• Work to be completed
Continue the passage on culture and project success in England and Nigeria, starting after its last sentence.

• Given passage
Culture is an important factor in project success. The principles, policies and practices that work in a developed country like England, may not work in a Third World country like Nigeria. This is due to the different cultures in these two different countries. While a developed nation has high per capita income because of higher rate of employment; diverse industrial mix, including a large services sector; developed financial system; high literacy level; people having a longer life expectancy; and well-developed infrastructure such as roads, educational system and hospitals, developing nations struggle to ensure food security, roads for transportation of goods and people, education facilities, pipe borne water and electricity. Lives are thus difficult in developing nations, especially in the cities where there are traffic hold-ups and housing shortage.

• Provided material
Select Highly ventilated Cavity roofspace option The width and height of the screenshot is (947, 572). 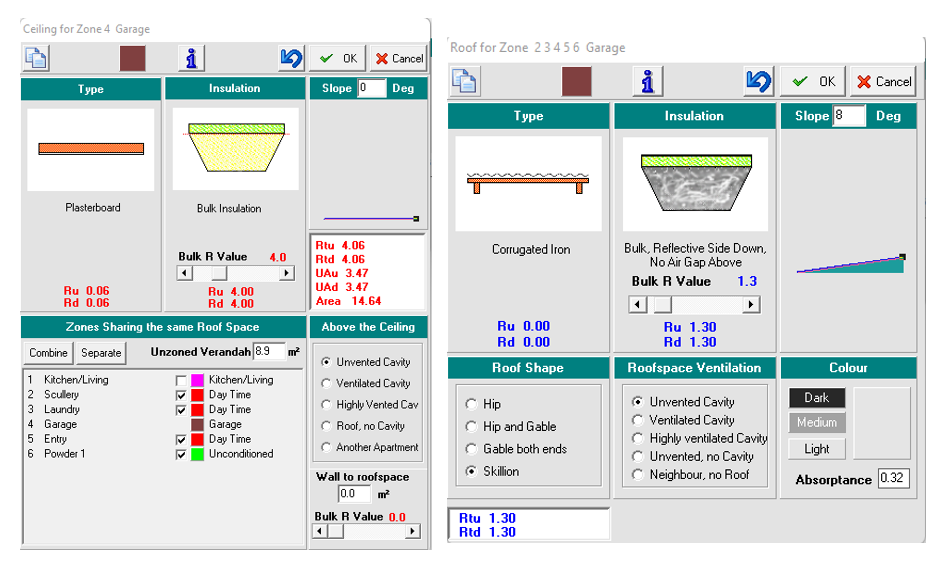click(638, 438)
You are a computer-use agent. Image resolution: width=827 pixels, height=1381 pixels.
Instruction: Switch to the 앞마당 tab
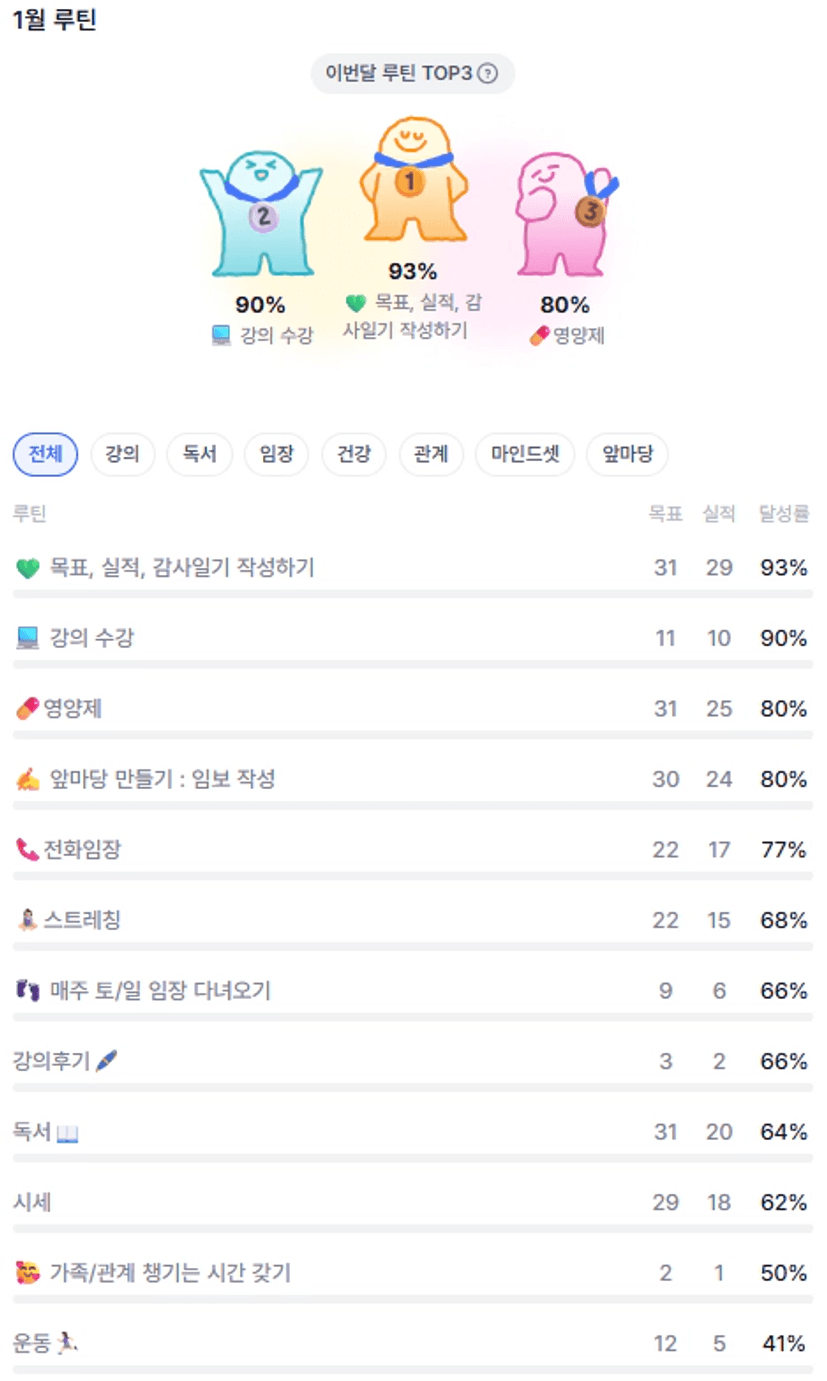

• Written response
Before the discovery of money, people traded by barter. This practice entailed the exchange of goods and services for goods and services. So, if I give you beans, you will give me yam or rice, the equivalent of the beans I gave you. According to economic history, the goldsmith receipts were the first form of money. The receipts issued to the owners of gold who kept them with goldsmiths were the first to represent money as anybody that presented these receipts to the goldsmiths that issued them were treated as the owner of the gold. Thus, the receipt for a weight of gold was as valuable as the gold it represented. People could then exchange the receipt for a product or service which is the equivalent of the value of the gold. Money made fair trading possible as in the pre-money era some goods could not be easily exchanged for small pieces of other goods. Examples are goats and horses.
Around 700 B.C., the Lydians became the first Western culture to make coins. Other countries and civilisations soon began to mint their own coins with specific values. Using coins with set values made it easier to compare values and trade money for goods and services. While Nigerians complain that the metal money (coins) is too heavy to carry, the problem with paper money is that they can easily wear out if not properly handled. Data from the Central Bank of Nigeria showed the cost of printing new naira notes jumped by 75 per cent from N33.3bn in 2016 to N58.6bn in 2020. The cost of printing new naira notes stood at N49.5bn in 2017; N64bn in 2018 and N75.5bn in 2019.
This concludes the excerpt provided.